12 *Jalan Keluar

9 1 0
                                    

"Sakit sekali?" Maeda menginterupsi lamunanku untuk kesekian kalinya.

Aku mengangkat bahu. "Menurutmu bagaimana?"

Maeda menghela nafasnya. "Maaf, aku—"

"Tidak bisakah kau tidur saja dengan tenang?" Aku terpaksa ketus. Aku tidak mengerti jalan pikirnya. Lebih baik dia tidak membuatku memikirkan hal itu.

"Baiklah, aku akan tidur." Dan akhirnya hening. Hanya suara angin malam yang berkesiur pelan.

Dersik sungguh-sungguh menjatuhkan ku ke bawah jurang, dengan tangan dan kaki terikat. Tapi selang lima detik, aku bisa melihat Maeda ikut terjun bersamaku. Dia bahkan membantuku mendarat dengan baik.

Aku sempat meragukannya ada di pihakku. Bisa jadi kan, dia hanya turun untuk memastikan kematianku.

Tapi dia langsung menjelaskan hal tidak penting sembari mengurai ikatan di tanganku. "Ini namanya Daerah Terlarang. Banyak yang sejenis ini di dalam tembok, ada magis yang mengunci orang-orang yang masuk agar tak bisa keluar."

Aku menatapnya sangsi. "Kapan kamu akan membunuhku?"

Maeda memutar bola matanya. "Membunuhmu tidak mengeluarkan ku dari daerah ini."

"Tapi aku masih tidak paham. Atas dasar apa kamu membantuku?"

"Mudahnya, anggap saja aku tertarik padamu."

"Hah?"

"Kita harus keluar dari sini."

"Untuk apa?" Aku bersedekap. "Untuk memberi Dersik satu kesempatan lagi membunuhku?"

"Dersik berjanji akan menerima mu di desa jika kita berhasil kesana."

"Bagus. Tapi tadi kamu sendiri yang bilang tak ada yang bisa keluar dari daerah ini."

"Ada satu cara." Dia menatapku lamat. "Tapi itu tergantung kamu."

"Aku?"

"Seberapa hebat Forsa Kuncian mu? Hanya yang terhebat yang bisa membuka kunci magis daerah ini."

"Kamu tahu Forsa ku terkunci karena rotan sialan mu itu, kan?"

"Efeknya akan hilang dalam sehari. Jadi seberapa hebat kamu membuka kunci?"

"Aku yang terbaik dari semua Forsa." Ucapku tak acuh.

Maeda mendengus. "Terserah saja. Sekarang kita ke Utara, ke ujung Daerah Terlarang."

Mataku yang tetap awas melihat ada beberapa mata lain di antara sesemakan. Aku menyusul Maeda. "Ada kucing liar disekitar sini. Apa kita bisa membawanya saat keluar nanti?"

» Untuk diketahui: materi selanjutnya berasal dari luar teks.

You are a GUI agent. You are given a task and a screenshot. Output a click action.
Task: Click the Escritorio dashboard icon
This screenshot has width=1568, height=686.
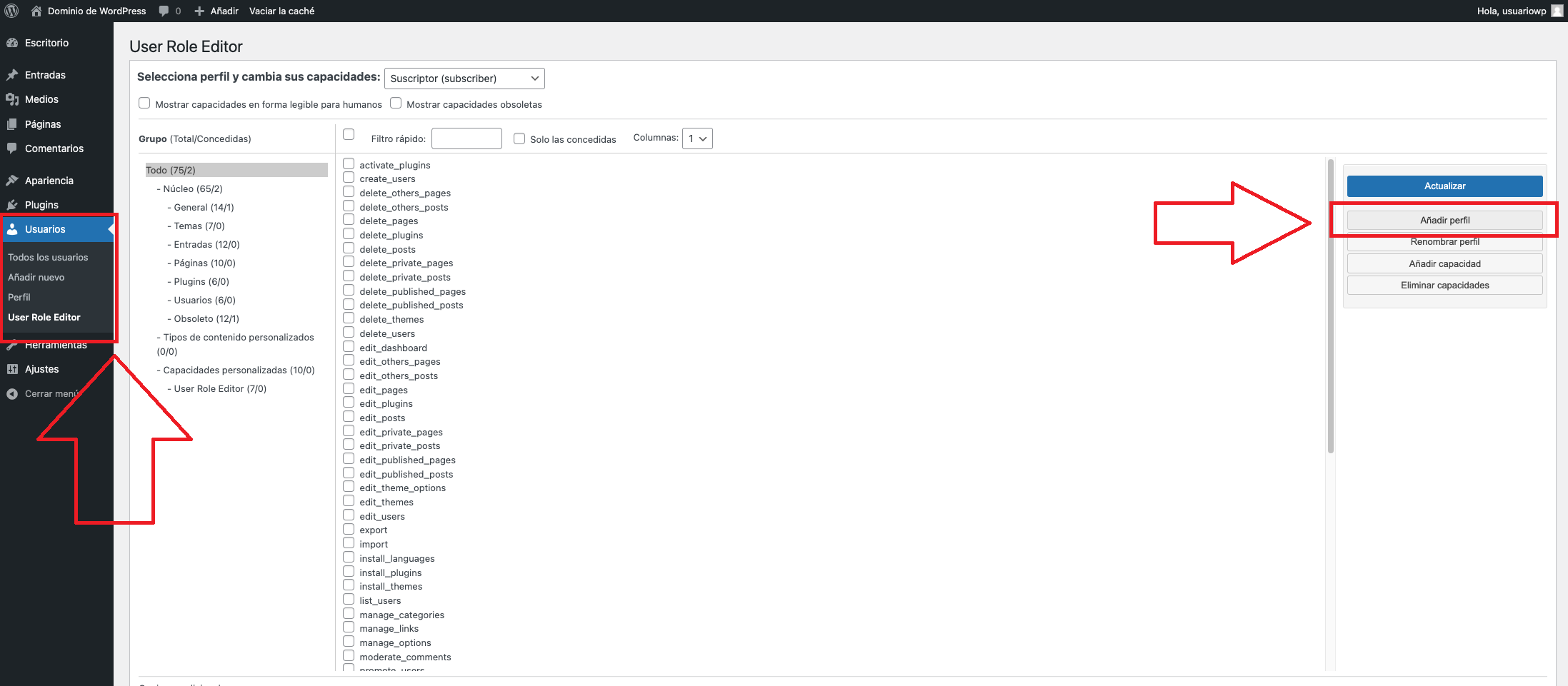pos(12,43)
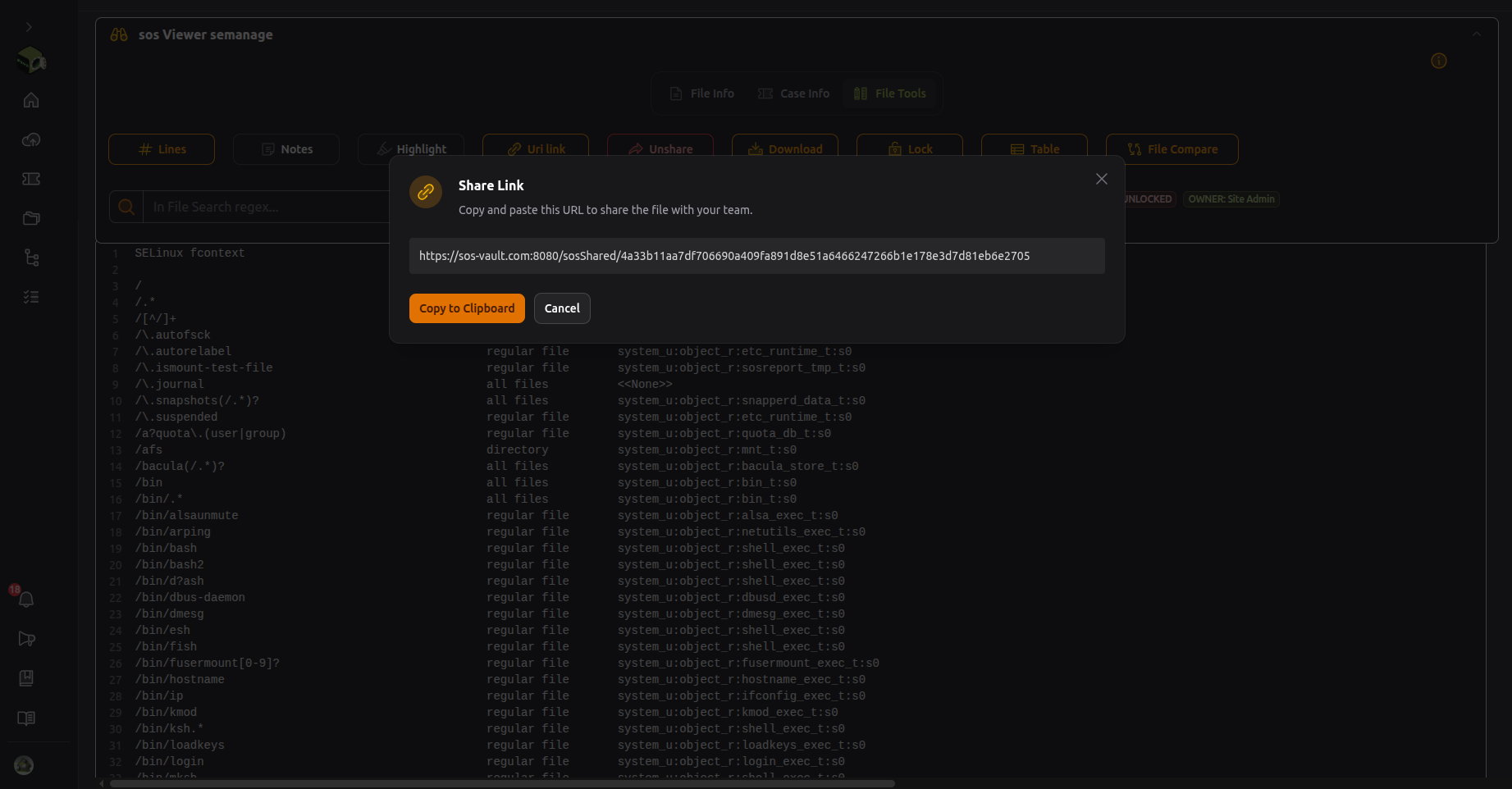
Task: Open the folders icon in sidebar
Action: tap(31, 218)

Mata kami bertemu. Aku memberi kode lewat gerakan mata. Dia membuang mukanya. "Kalau mereka menampakkan diri dengan jelas, boleh saja."

Begitulah, kami terus berjalan ke utara, sampai rasanya aku ingin memutuskan kakiku saja. Ketika matahari akhirnya tenggelam, Maeda berhenti di tengah hutan dengan pohon-pohon besar berakar gantung.

Sejauh ini, tak ada yang mengusik kami selain nyamuk. Mata yang kulihat tadi siang juga menghilang, tidak terlihat lagi sepanjang perjalanan. Kurasa mereka mengumpulkan pasukan atau apalah bahasanya. Itu kabar buruk, karena kami tidak tahu berapa orang persisnya mereka.

Kami berdebat siapa yang istirahat duluan. Baik aku ataupun Maeda ingin berjaga malam ini. Karena tak ada yang mengalah, akhirnya kami duduk berjauhan diantara akar-akar besar.

Aku duduk di akar yang lebih tinggi dari tempat Maeda. Diam sejenak setelah debat tadi. Warna saga di langit semakin hilang, hutan menggelap. Aku tak bisa menahan diri untuk tidak berseru, "hei, kita tidak buat api unggun?"